We would now like to demonstrate how the use of local counterfactuals affects return levels, in comparison to the conventional use of factual discharge peaks in the CoI. While GEVNCs was used for verification in Sect. 4.1, we will now use GEVall because there is no reason to entirely discard the data from the CoI for GEV fitting. For the 200 year return period, Fig. 3 shows the ratio between the return level obtained from GEVall and from GEVCoI (as a histogram over all analysed catchments). For all TDs, the median ratio is very close to one, so using local counterfactuals results in lower return levels for half of the basins and to higher return level for the other half. In our view, this is an important insight: in contrast to our intuitive expectation, the use of local counterfactuals for GEV fitting does not systematically increase the resulting return levels, but simply reduces the estimation error over all CoIs (based on the higher QSS and the narrower confidence intervals, see below). However, this improvement of the GEV estimation is still based on the inclusion of higher discharge maxima via counterfactuals. This is illustrated by the gray histograms in Fig. 3 which show, for each catchment, the ratio between the highest value in the annual maximum series of counterfactual and factual peaks and the highest value in the annual maximum series of just the factual peaks. The gray histograms clearly show that counterfactuals increase the maximum of the complete series of annual maxima, leading to more robust GEV fits. The medians for all TDs are between 1.43–1.6. It is important to note that the four TDs cover very different spatial extents: the 30–60 km-ring has an area of 14,137 km2, while the 10 km buffer has a size of ∼466km2 (for a circular basin with an area of 15 km2). The larger the TD we sample HPEs from, the more options we have to find catchments which are very similar to the CoI. Thus, it is also more likely that we are sampling HPEs that matter regarding the formation of an extreme flood peak in the CoI. This absolute maximum peak could serve as reference for the probable maximum flood (PMF) and is automatically included in the results of the analysis. Yet, remember that sampling from such more distant and larger neighborhoods does not improve the GEV estimation, as was shown in Sect. 4.2.

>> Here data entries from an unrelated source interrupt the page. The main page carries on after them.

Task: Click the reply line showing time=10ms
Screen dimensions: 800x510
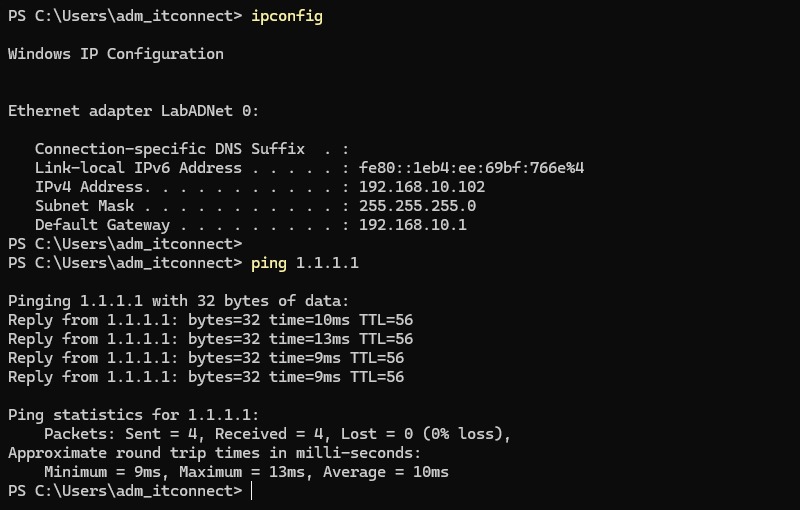Action: tap(210, 320)
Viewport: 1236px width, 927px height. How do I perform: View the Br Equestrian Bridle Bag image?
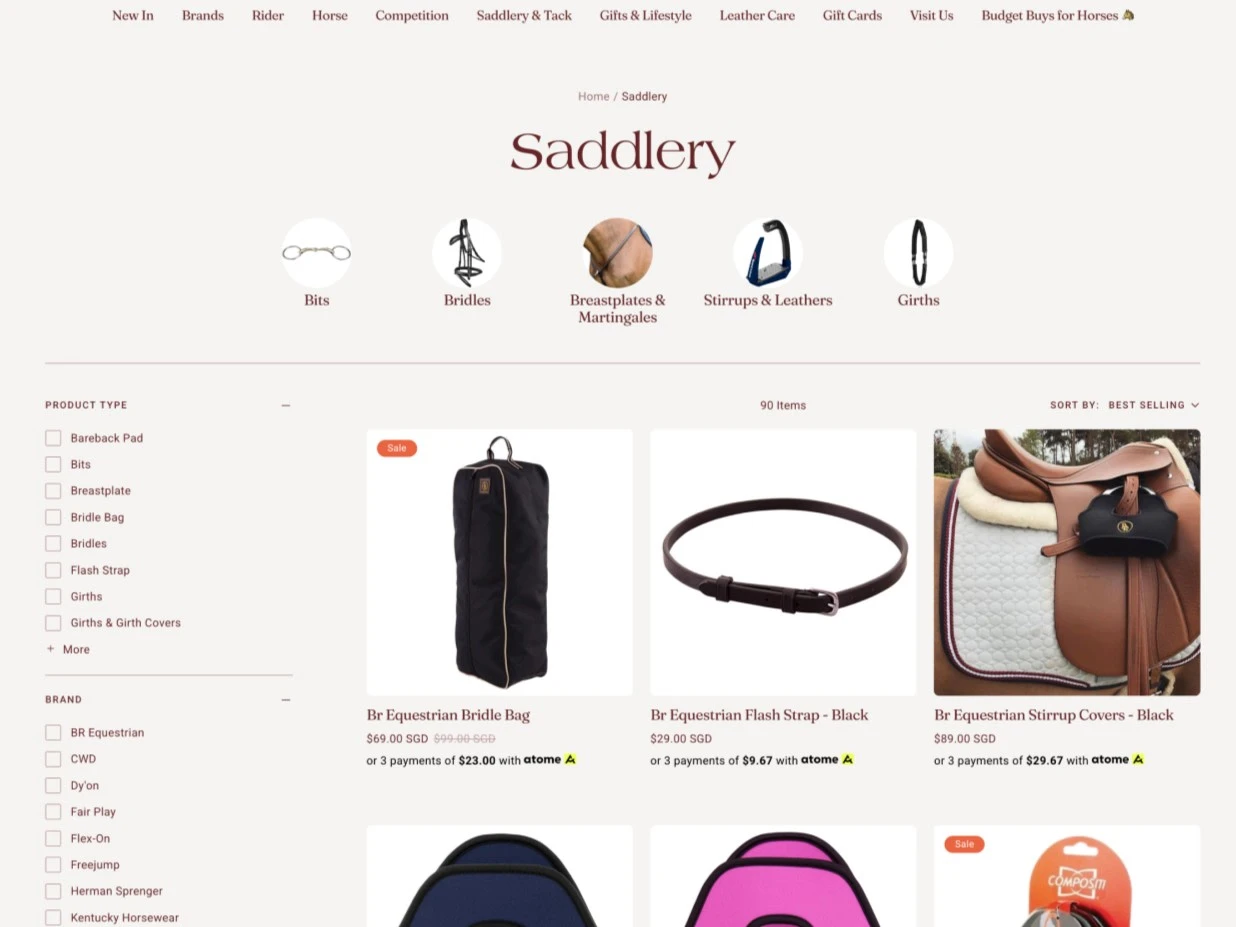[x=499, y=562]
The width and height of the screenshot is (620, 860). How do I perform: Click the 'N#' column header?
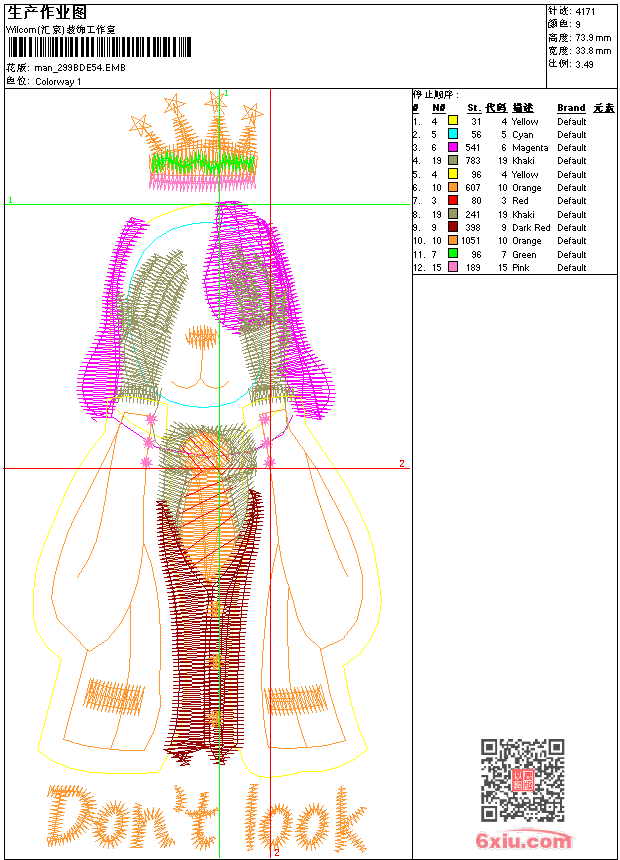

https://nhess.copernicus.org/articles/26/2189/2026/nhess-26-2189-2026-f03

Figure 3Histogram of the ratio between the 200 year return level from GEVall and from GEVCoI for four TDs. Gray histograms indicate the ratio of the highest peaks in the respective datasets used for fitting (see main text for further explanation). The median ratio of the return levels ratio is marked in black, and the median ratio of maximum peak discharge values in red.

Download

The difference between the two medians shown in Fig. 3 may appear counterintuitive. However, two factors account for this observation. First, although the counterfactual dataset exhibits some higher peaks, these peaks occur jointly with the entire set of annual maxima from this NC (23 values for each NC). In many cases these high peaks have little impact on the GEV fit due to the amount of data points that are just “average” peaks. Figure 4 shows an example of this case. The sampling error with small sample sizes as the 23 annual maxima for the GEVCoI can lead to very heavy tailed GEV fits, high return level estimates and very wide confidence intervals. Even though the data pool for GEVall (253 values) contains more extreme peaks (max. CoI: 43.2 m3 s−1, max. all: 87.3 m3 s−1), the fit is still mainly influenced by the larger amount of moderate peaks and results in lower return level estimates.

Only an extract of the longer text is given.